This is all thanks to a new law out of Europe, the General Data Protection Regulation (GDPR). But don’t blame European lawmakers for the fact that you’re getting all of these messages at once.
The European Union passed the GDPR in April 2016, and tech companies had more than two years to prepare before enforcement of the law began on May 25, 2018. Given that the web is a global network, the GDPR has required that all digitally operating companies that have European citizens as users to make changes to the ways in which they collect, store and process user data — or else pay hefty fines.
In a nutshell, organizations can’t collect data without user consent, and they are required to fulfill users’ requests to delete any information they’ve collected on them. Users will also be able to download all of the data an online service provider has on them and see how that organization has been using it.
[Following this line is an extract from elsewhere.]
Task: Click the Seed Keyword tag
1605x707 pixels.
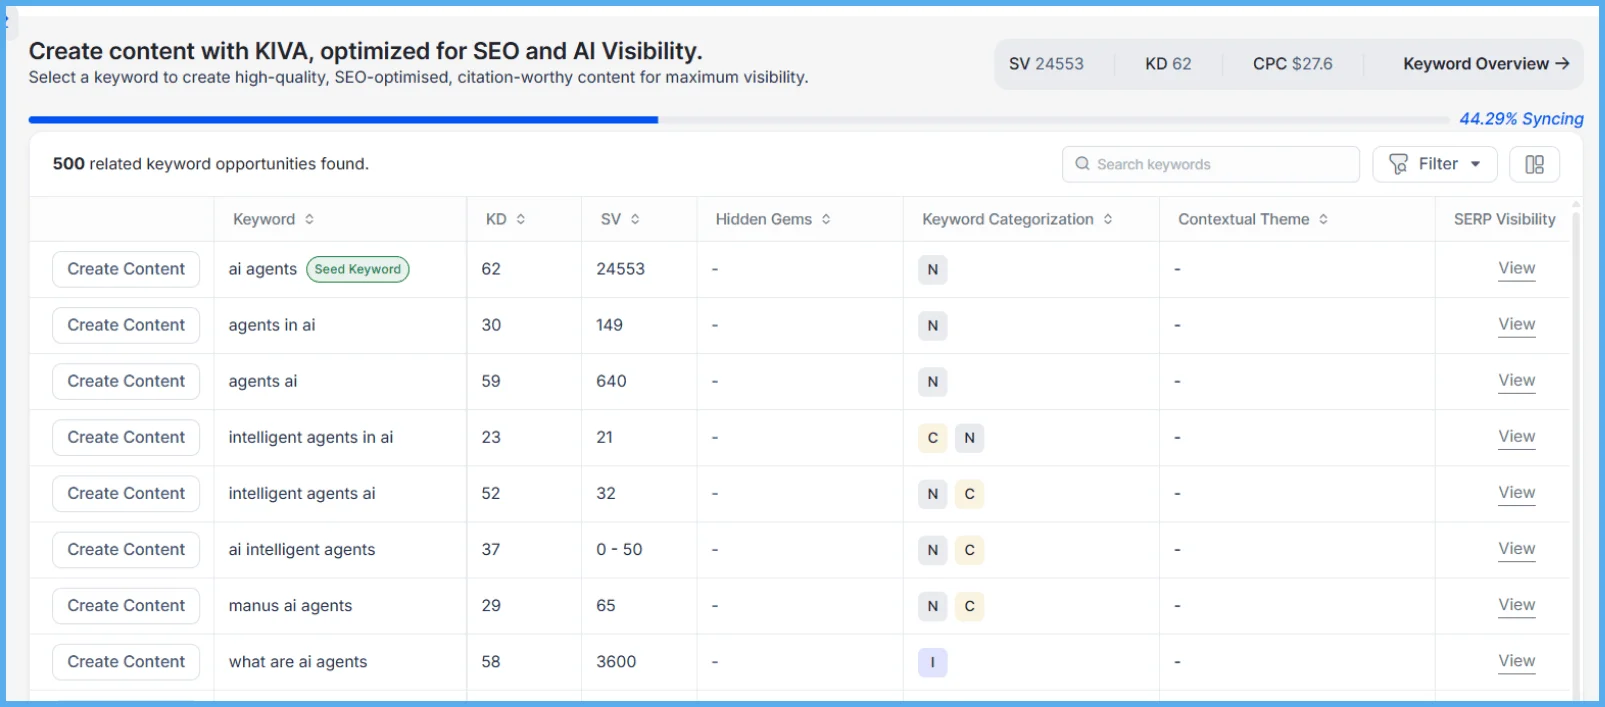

It’s a tall order to get companies and users alike to care about data privacy at scale. It’s complicated, because laws have frequently come into effect reactively, not proactively. People take privacy for granted, and often, it takes a massive breach for people to get concerned, such as when it came to light in March that years-old Facebook data — from 87 million users — had gotten into the hands of political consultancy Cambridge Analytica.
That scandal inspired congressional hearings with Facebook CEO Mark Zuckerberg in the hot seat, and given the impending GDPR, he testified before the EU as well. The scandal hasn’t made a dent in Facebook usage.
The same passiveness goes for the GDPR: Many online service providers scrambled to get their policies updated and their users in the know, thus the 11th-hour emails that arrived en masse leading up to May 25. It’s likely that most people won’t read them, but in one way or another, many organizations’ email subscriber lists are going to dwindle because of them.
Several of the emails lead with desperate pleas, e.g. “Please don’t go!” because their aim is for the user to opt in, giving organizations permission to continue the data-sharing relationship, a.k.a. keep them on their marketing lists. They want you to renew your vows, if you will. If you don’t, companies are supposed to unsubscribe you. That might sound like a long overdue spam spring cleaning. But the problem is, the service providers are making users do all the work — and all at once — if they want to stay in the loop.
Then, there have been reports that these emails are all for naught, based on a misunderstanding of the GDPR. Some companies already have the necessary consent from their user contacts. Now, the emails they’re sending might backfire if people get unsubscribe-happy amid the email flood.
Even though tech giants such as Facebook and Google have been more publicly under fire for their misuse of data, some have argued that the GDPR gives bigger organizations an advantage. If a lesser-known entity asks a user to consent to data access, it might be met with more skepticism, or seen as less legitimate. This is an opportunity for users to think hard about which organizations they trust and why.
“You’re quite likely to click ‘I Consent’ or ‘Yes’ when a GDPR form is put in between you and your next hit of Facebook dopamine,” John Battelle writes for NewCo Shift.“You’re utterly unlikely to do the same when a small publisher asks for your consent via what feels like a spammy email.”
As for the updated service agreements themselves, you’ve probably wondered, do these companies really expect every user to read every new contract that’s dropped into their inbox? Despite the fact that the GDPR specifies that companies must write their privacy policies in “clear and plain language,” many of the updated policies consist of the opposite. Google’s, Facebook’s, Twitter’s and LinkedIn’s are now more verbose, according to The Wall Street Journal. It seems like a classic case of cramming: the dilemma of, I would have written you a shorter note if I’d had more time to edit down my rambling first draft.
This is just one way in which companies were unprepared for Friday’s enforcement. Publications under the Tronc family, such as The Chicago Tribune and The Los Angeles Times, are among those that have blocked European citizens from accessing their websites while they continue getting their GDPR ducks in a row. Many other U.S.-based publications presented opt-in messages or pared-down websites to their audiences.
Even if you click the “x” on policy update prompts, and even if you (inevitably) don’t read all of the emails, it can’t hurt to keep them on file. You never know when you’re want to take a glimpse at the data you’ve shared with a social network, app or other service — and possibly wipe the record clean. Some of those emails might point you in that direction if that day ever comes.